All records, minus the pictures: write them out exactly.

┄┄┄┄┄┄

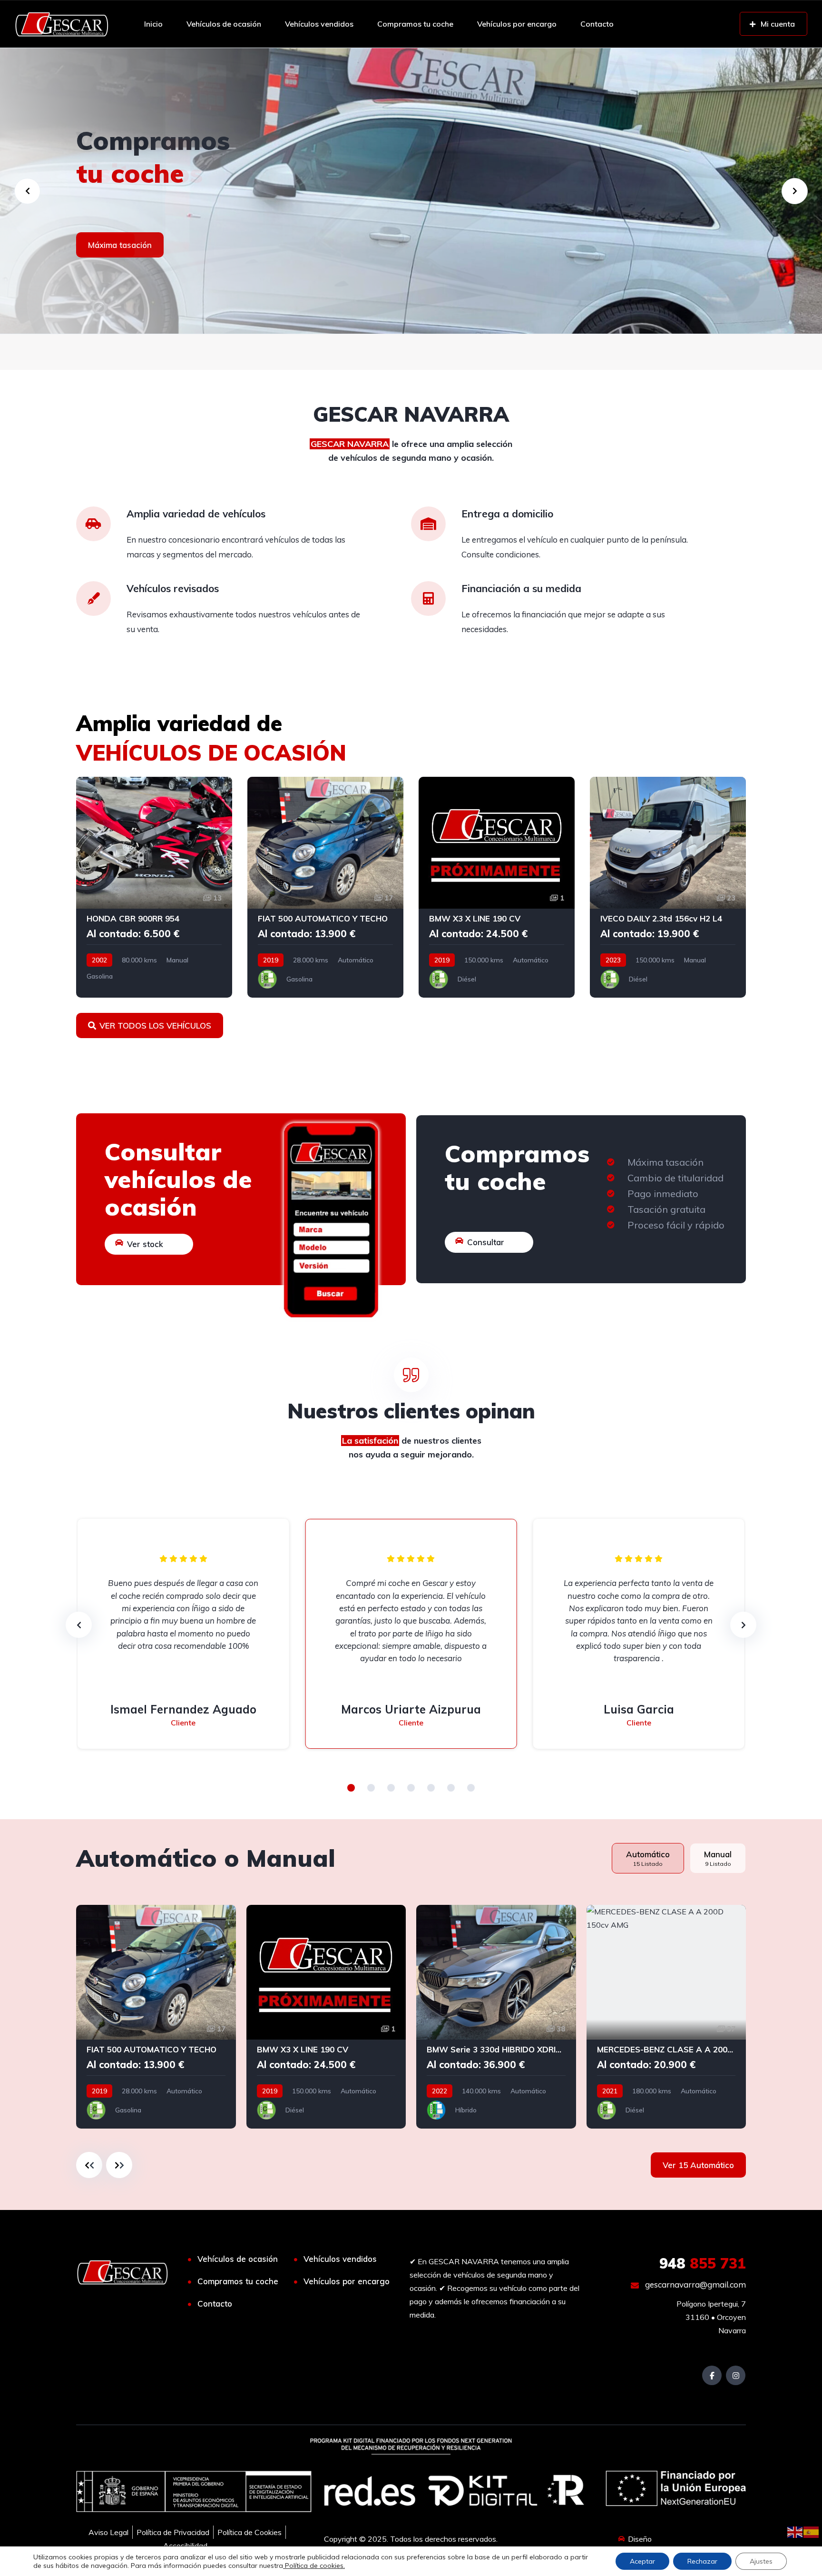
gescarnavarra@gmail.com (694, 2284)
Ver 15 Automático (698, 2165)
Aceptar (642, 2561)
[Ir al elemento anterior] (89, 2165)
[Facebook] (712, 2375)
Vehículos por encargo (517, 24)
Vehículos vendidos (319, 24)
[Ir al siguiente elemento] (119, 2165)
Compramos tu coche (415, 24)
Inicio (153, 24)
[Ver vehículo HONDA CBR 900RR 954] (154, 887)
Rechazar (702, 2561)
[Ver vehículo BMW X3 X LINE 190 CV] (497, 887)
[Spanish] (811, 2531)
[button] (351, 1788)
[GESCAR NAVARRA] (61, 24)
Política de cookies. (314, 2565)
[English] (795, 2531)
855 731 (702, 2263)
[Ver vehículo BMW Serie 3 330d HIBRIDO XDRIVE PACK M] (496, 2017)
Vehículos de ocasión (223, 24)
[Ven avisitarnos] (411, 191)
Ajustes (761, 2561)
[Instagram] (735, 2375)
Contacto (597, 24)
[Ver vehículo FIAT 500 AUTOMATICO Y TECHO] (325, 887)
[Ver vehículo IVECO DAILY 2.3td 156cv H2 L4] (668, 887)
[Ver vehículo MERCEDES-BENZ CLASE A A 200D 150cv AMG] (666, 2017)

┄┄┄┄┄┄

- **Result of the exercise**:
gescarnavarra@gmail.com (694, 2284)
Ver 15 Automático (698, 2165)
Aceptar (642, 2561)
[Ir al elemento anterior] (89, 2165)
[Facebook] (712, 2375)
Vehículos por encargo (517, 24)
Vehículos vendidos (319, 24)
[Ir al siguiente elemento] (119, 2165)
Compramos tu coche (415, 24)
Inicio (153, 24)
[Ver vehículo HONDA CBR 900RR 954] (154, 887)
Rechazar (702, 2561)
[Ver vehículo BMW X3 X LINE 190 CV] (497, 887)
[Spanish] (811, 2531)
[button] (351, 1788)
[GESCAR NAVARRA] (61, 24)
Política de cookies. (314, 2565)
[English] (795, 2531)
855 731 (702, 2263)
[Ver vehículo BMW Serie 3 330d HIBRIDO XDRIVE PACK M] (496, 2017)
Vehículos de ocasión (223, 24)
[Ven avisitarnos] (411, 191)
Ajustes (761, 2561)
[Instagram] (735, 2375)
Contacto (597, 24)
[Ver vehículo FIAT 500 AUTOMATICO Y TECHO] (325, 887)
[Ver vehículo IVECO DAILY 2.3td 156cv H2 L4] (668, 887)
[Ver vehículo MERCEDES-BENZ CLASE A A 200D 150cv AMG] (666, 2017)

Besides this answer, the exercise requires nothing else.